[PATCH v3] blk-cgroup: Replace u64 sync with spinlock for iostat update
Boy Wu (吳勃誼)
Boy.Wu at mediatek.com
Tue Jul 16 20:44:47 PDT 2024
On Wed, 2024-07-17 at 10:25 +0800, Boy.Wu wrote:
> On Tue, 2024-07-16 at 11:13 -1000, Tejun Heo wrote:
> >
> > External email : Please do not click links or open attachments
> > until
> > you have verified the sender or the content.
> > Hello, Boy.
> >
> > So, looking at the patch, I'm not sure per-blkg lock makes sense.
> >
> > On Tue, Jul 16, 2024 at 03:52:06PM +0800, boy.wu wrote:
> > > @@ -995,15 +995,13 @@ static void blkcg_iostat_update(struct
> >
> > blkcg_gq *blkg, struct blkg_iostat *cur,
> > > struct blkg_iostat *last)
> > > {
> > > struct blkg_iostat delta;
> > > -unsigned long flags;
> > >
> > > /* propagate percpu delta to global */
> > > -flags = u64_stats_update_begin_irqsave(&blkg->iostat.sync);
> > > +guard(spinlock_irqsave)(&blkg->iostat.spinlock);
> > > blkg_iostat_set(&delta, cur);
> > > blkg_iostat_sub(&delta, last);
> > > blkg_iostat_add(&blkg->iostat.cur, &delta);
> > > blkg_iostat_add(last, &delta);
> > > -u64_stats_update_end_irqrestore(&blkg->iostat.sync, flags);
> > > }
> >
> > This is already called with blkg_stat_lock held.
>
> In blkcg_iostat_update, it is protected by both blkg_stat_lock and
> u64
> sync. I agree that no changes are needed here.
>
> >
> > > @@ -1051,10 +1048,8 @@ static void __blkcg_rstat_flush(struct
> > > blkcg
> >
> > *blkcg, int cpu)
> > > goto propagate_up; /* propagate up to parent only */
> > >
> > > /* fetch the current per-cpu values */
> > > -do {
> > > -seq = u64_stats_fetch_begin(&bisc->sync);
> > > +scoped_guard(spinlock_irqsave, &bisc->spinlock)

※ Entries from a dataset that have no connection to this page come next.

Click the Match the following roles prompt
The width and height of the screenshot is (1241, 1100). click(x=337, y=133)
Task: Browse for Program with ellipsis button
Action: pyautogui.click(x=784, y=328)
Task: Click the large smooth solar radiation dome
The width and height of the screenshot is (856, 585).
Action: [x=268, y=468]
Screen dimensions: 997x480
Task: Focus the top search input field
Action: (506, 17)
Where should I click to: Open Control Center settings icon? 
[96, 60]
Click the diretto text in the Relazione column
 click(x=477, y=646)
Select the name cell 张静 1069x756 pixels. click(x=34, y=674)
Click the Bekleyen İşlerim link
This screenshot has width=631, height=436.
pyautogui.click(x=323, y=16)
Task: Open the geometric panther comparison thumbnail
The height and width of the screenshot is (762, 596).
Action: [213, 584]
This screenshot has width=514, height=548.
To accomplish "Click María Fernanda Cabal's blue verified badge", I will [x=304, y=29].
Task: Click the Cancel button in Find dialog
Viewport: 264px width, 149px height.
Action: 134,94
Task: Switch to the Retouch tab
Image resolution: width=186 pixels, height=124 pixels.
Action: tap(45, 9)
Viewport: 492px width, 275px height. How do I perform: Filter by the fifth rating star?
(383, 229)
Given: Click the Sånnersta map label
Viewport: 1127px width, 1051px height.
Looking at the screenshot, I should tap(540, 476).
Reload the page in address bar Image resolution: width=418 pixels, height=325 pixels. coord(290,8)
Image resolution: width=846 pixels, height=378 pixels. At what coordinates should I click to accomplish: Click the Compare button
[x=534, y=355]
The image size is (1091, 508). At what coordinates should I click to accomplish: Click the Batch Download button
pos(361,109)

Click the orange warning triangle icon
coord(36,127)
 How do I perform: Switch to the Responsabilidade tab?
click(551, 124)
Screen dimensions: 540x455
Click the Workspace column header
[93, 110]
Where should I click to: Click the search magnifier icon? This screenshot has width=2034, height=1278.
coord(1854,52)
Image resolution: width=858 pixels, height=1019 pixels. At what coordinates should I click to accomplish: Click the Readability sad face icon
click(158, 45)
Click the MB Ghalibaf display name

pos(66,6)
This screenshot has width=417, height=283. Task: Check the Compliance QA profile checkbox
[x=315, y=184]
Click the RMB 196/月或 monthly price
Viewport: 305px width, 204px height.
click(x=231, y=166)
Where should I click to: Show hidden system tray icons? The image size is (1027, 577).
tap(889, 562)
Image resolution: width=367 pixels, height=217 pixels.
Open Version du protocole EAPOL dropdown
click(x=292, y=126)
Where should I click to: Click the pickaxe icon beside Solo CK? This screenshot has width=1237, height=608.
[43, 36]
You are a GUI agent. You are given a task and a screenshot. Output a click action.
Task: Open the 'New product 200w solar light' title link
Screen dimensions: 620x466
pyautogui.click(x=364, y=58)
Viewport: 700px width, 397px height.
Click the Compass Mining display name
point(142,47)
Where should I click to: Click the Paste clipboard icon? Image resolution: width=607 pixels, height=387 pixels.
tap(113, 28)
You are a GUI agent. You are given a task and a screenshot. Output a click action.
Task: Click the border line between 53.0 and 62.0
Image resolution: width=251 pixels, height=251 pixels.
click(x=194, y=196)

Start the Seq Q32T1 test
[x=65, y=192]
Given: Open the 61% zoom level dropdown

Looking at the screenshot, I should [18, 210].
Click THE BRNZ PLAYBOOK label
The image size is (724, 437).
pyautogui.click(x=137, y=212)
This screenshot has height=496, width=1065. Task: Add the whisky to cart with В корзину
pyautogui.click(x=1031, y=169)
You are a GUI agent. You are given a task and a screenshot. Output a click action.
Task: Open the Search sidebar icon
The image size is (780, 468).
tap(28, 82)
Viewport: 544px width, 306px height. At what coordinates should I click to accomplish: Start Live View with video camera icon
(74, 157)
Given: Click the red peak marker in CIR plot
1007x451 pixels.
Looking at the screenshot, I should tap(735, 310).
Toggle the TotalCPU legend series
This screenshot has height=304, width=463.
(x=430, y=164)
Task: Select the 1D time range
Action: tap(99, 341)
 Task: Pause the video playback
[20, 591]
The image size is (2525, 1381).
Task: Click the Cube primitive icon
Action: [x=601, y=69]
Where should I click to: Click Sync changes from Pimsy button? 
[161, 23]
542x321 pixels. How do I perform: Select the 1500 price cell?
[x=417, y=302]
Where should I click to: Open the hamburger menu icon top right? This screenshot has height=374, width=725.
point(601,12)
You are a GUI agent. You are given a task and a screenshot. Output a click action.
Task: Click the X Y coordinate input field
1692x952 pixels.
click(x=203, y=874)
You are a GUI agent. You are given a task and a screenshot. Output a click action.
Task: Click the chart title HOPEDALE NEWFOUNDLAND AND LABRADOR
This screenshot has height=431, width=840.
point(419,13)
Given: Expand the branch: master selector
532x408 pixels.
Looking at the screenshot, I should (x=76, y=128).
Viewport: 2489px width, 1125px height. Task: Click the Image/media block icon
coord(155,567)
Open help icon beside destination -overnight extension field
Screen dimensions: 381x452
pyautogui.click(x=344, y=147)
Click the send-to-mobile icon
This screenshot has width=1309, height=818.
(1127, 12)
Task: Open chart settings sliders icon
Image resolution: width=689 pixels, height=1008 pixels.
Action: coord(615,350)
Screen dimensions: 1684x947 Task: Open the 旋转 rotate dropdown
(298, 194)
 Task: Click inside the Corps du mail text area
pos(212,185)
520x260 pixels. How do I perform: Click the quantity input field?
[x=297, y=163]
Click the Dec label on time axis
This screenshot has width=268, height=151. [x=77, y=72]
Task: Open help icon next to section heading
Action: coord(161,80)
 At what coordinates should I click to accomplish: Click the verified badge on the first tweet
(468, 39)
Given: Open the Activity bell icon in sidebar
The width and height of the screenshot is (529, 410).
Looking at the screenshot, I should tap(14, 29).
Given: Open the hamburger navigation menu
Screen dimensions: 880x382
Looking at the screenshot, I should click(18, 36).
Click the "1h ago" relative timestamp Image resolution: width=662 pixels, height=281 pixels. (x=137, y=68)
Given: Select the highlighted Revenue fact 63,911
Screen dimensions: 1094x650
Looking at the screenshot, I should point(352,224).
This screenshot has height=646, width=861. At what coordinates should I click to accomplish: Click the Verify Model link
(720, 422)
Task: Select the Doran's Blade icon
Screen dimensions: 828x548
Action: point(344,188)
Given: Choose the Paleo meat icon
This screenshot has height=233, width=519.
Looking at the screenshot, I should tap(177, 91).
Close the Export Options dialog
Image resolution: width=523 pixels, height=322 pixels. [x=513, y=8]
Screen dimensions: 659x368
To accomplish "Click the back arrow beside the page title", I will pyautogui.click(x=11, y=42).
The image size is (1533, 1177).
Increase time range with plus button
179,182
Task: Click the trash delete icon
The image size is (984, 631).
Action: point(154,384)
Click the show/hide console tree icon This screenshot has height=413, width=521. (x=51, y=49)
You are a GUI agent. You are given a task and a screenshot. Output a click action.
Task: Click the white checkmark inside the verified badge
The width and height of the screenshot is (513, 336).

> > > blkg_iostat_set(&cur, &bisc->cur);
> > > -} while (u64_stats_fetch_retry(&bisc->sync, seq));
> >
> > This is per-cpu stat and we should keep using u64_sync for them.
> >
> > > @@ -1134,9 +1128,8 @@ static void blkcg_fill_root_iostats(void)
> > > cpu_dkstats->sectors[STAT_DISCARD] << 9;
> > > }
> > >
> > > -flags = u64_stats_update_begin_irqsave(&blkg->iostat.sync);
> > > +guard(spinlock_irqsave)(&blkg->iostat.spinlock);
> > > blkg_iostat_set(&blkg->iostat.cur, &tmp);
> > > -u64_stats_update_end_irqrestore(&blkg->iostat.sync, flags);
> > > }
> > > }
> >
> > ...
> > > @@ -1157,16 +1149,14 @@ static void blkcg_print_one_stat(struct
> >
> > blkcg_gq *blkg, struct seq_file *s)
> > >
> > > seq_printf(s, "%s ", dname);
> > >
> > > -do {
> > > -seq = u64_stats_fetch_begin(&bis->sync);
> > > -
> > > +scoped_guard(spinlock_irqsave, &bis->spinlock) {
> > > rbytes = bis->cur.bytes[BLKG_IOSTAT_READ];
> > > wbytes = bis->cur.bytes[BLKG_IOSTAT_WRITE];
> > > dbytes = bis->cur.bytes[BLKG_IOSTAT_DISCARD];
> > > rios = bis->cur.ios[BLKG_IOSTAT_READ];
> > > wios = bis->cur.ios[BLKG_IOSTAT_WRITE];
> > > dios = bis->cur.ios[BLKG_IOSTAT_DISCARD];
> > > -} while (u64_stats_fetch_retry(&bis->sync, seq));
> > > +}
> >
> > The above two are the only places which can potentially benefit
> > from
> > per-blkg lock but these aren't hot paths. I'd just use
> > blkg_stat_lock
> > for
> > the above.
>
> In __blkcg_rstat_flush, u64 sync is used for fetching data, changing
> to
> spinlock will increase overhead both 64 bit and 32 bit systems. 64
> bit
> systems do noting in u64 sync, and 32 bit systems can read data in
> parallel in u64 sync if no one updating data. However, it is already
> protected by blkg_stat_lock, so there is no parallelism now, and
> there
> is no issue here. I think that no changes are needed here.
>
> In blkcg_fill_root_iostats, this is where the issue happens in 32 bit
> SMP systems, so spinlock needs to be added to protect it.
>
> In blkcg_print_one_stat, u64 sync is used for fetching data. Changing
> to spinlock will increase overhead like in __blkcg_rstat_flush.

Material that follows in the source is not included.